Sprinkle some Scotts Turf Builder on your lawn, or scoop a bit of Miracle-Gro into water for your houseplants, and you might think fertilizer is a clean, benign substance. Of course, it’s not. Manufacturing the synthetic fertilizers that help farmers feed the world is an energy- and resource-intensive process that stresses our air, land, and water.

Take phosphate fertilizers. In the US, large swaths of Florida and North Carolina have been denuded to remove phosphorus-rich rock from the ground. This phosphate rock is reacted with sulfuric acid in huge quantities to produce phosphoric acid, which is then combined with ammonia to produce ammonium phosphates, the main class of phosphate fertilizer.

In the process, the sulfuric acid reacts with fluorine in the rock to yield hydrofluosilicic acid. Some of this chemical is purified to become the fluoride in our drinking water, but most of it is neutralized and released into the sea.

Producing phosphates is particularly damaging to the environment, but making nitrogen and potassium fertilizers is also resource intensive. We’ve been using the same processes for decades, and they don’t seem sustainable.

In this week’s cover story, reporter Matt Blois writes about a new kind of microbial fertilizer intended to replace ammonia and other synthetic forms of nitrogen (see page 24). Most chemists know that ammonia is produced commercially from diatomic nitrogen and hydrogen using the Haber-Bosch process. As Blois reports, making and using nitrogen fertilizers is, by one estimate, responsible for 5% of all greenhouse gas emissions.

I’m definitely taken by the idea of engineering microbes to generate plant-accessible forms of nitrogen in quantities greater than bacteria typically make in nature.
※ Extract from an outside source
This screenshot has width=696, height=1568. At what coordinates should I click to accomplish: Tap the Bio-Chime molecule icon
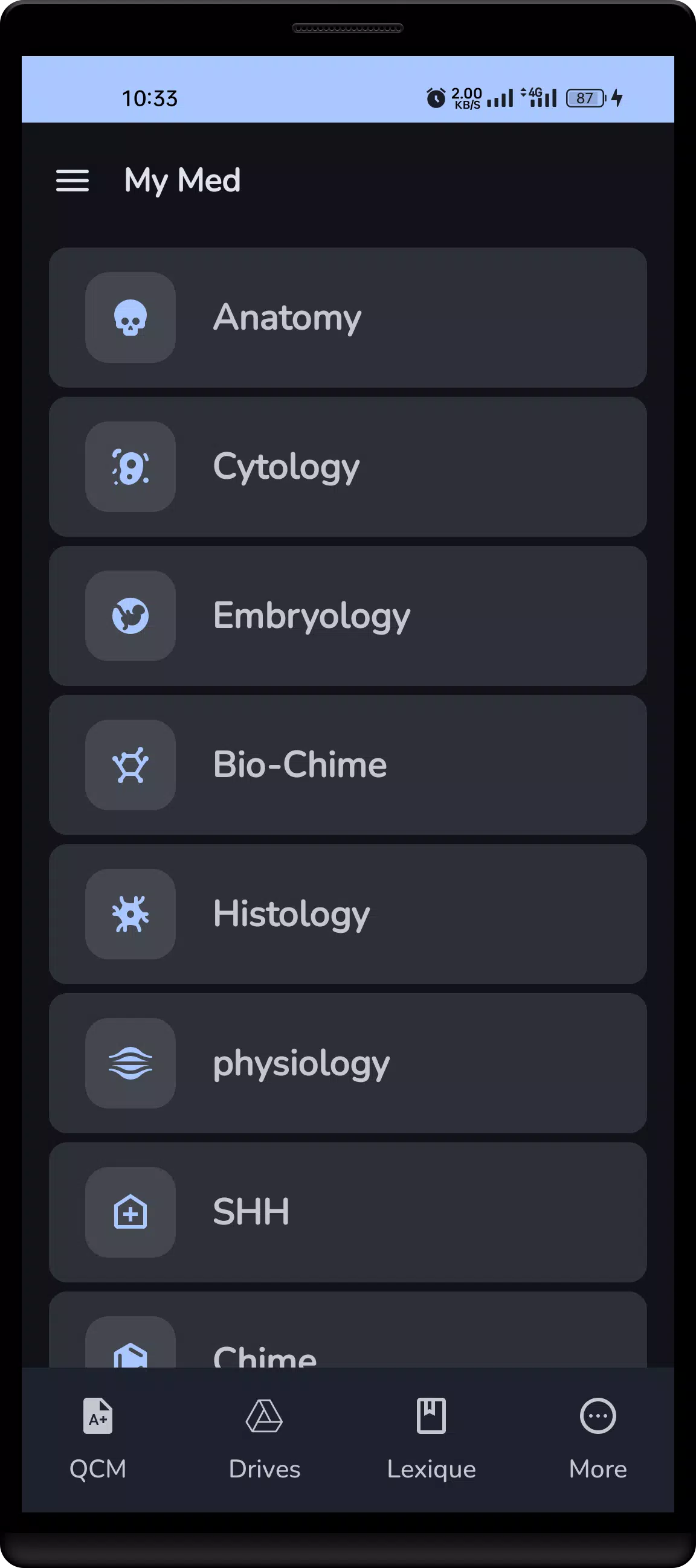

It’s cool, though Blois’s story makes clear that not everyone is convinced the approach works very well.

I’m also a little disturbed by the idea of releasing these microbes into the wild by spreading them across the farms of the US Midwest. I will have to trust that our regulators acted wisely in giving the technology the green light.
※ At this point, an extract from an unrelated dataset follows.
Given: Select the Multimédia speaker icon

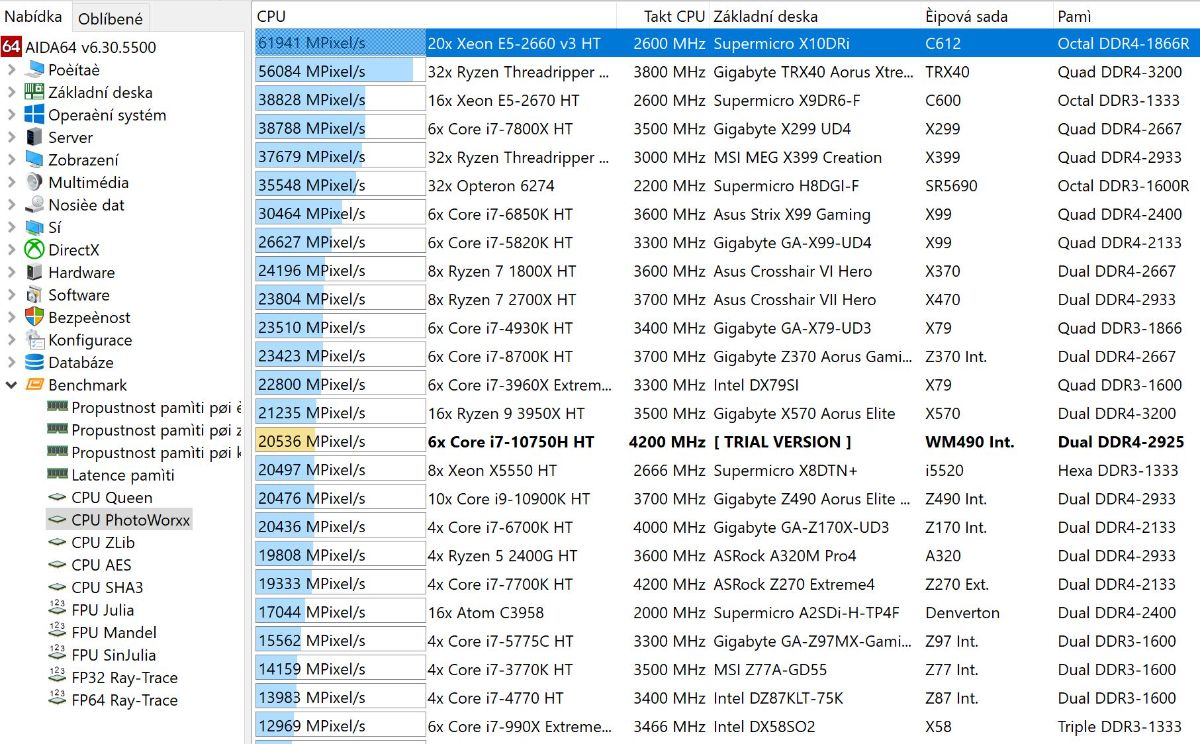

Traditional chemistry can also play a role in making agriculture more environmentally palatable. Blois earlier reported about the start-up Nitricity, which is using a solar-driven plasma reactor to turn diatomic nitrogen into a nitric acid solution for fertilizer use.

And I wrote a story in 2020 about a project by the fertilizer maker Nutrien and the chemical company Arkema to capture some of the hydrofluosilicic acid from phosphate fertilizer production and convert it into hydrofluoric acid, the starting point for most fluorine-based chemistry.

We’ve covered other cool applications of green chemistry on the farm, including DSM’s 3-nitrooxypropanol, which is added to the feed of dairy cows to inhibit an enzyme and reduce the amount of methane that cows create while digesting their food. Evonik Industries has invested in a start-up called In Ovo that uses mass spectrometry to distinguish the sex of chickens while still in the egg. In Ovo wants to stop the poultry industry’s grisly practice of killing most male chicks because they don’t lay eggs.

Lots of people argue that the antidote to the ravages of industrialized farming isn’t more technology but rather a return to more holistic, preindustrial practices. It’s a quaint idea (and we definitely shouldn’t be eating so much meat), but this planet has over 8 billion people today. Small organic farms aren’t going to feed us all.

Meanwhile, I was recently heartened by news from Mosaic, one of the world’s largest phosphate fertilizer producers. In January, the company reported making $160 million from selling a Florida golf course it built on top of a former phosphate mine. It turns out that the pits Mosaic left behind could be turned into the dunes, bunkers, and lakes that golfers love.

I’m taking the sale as a small piece of evidence that we can help Earth heal after we’ve damaged it. I hope, with new technology, that the healing can continue.

Views expressed on this page are those of the author and not necessarily those of ACS.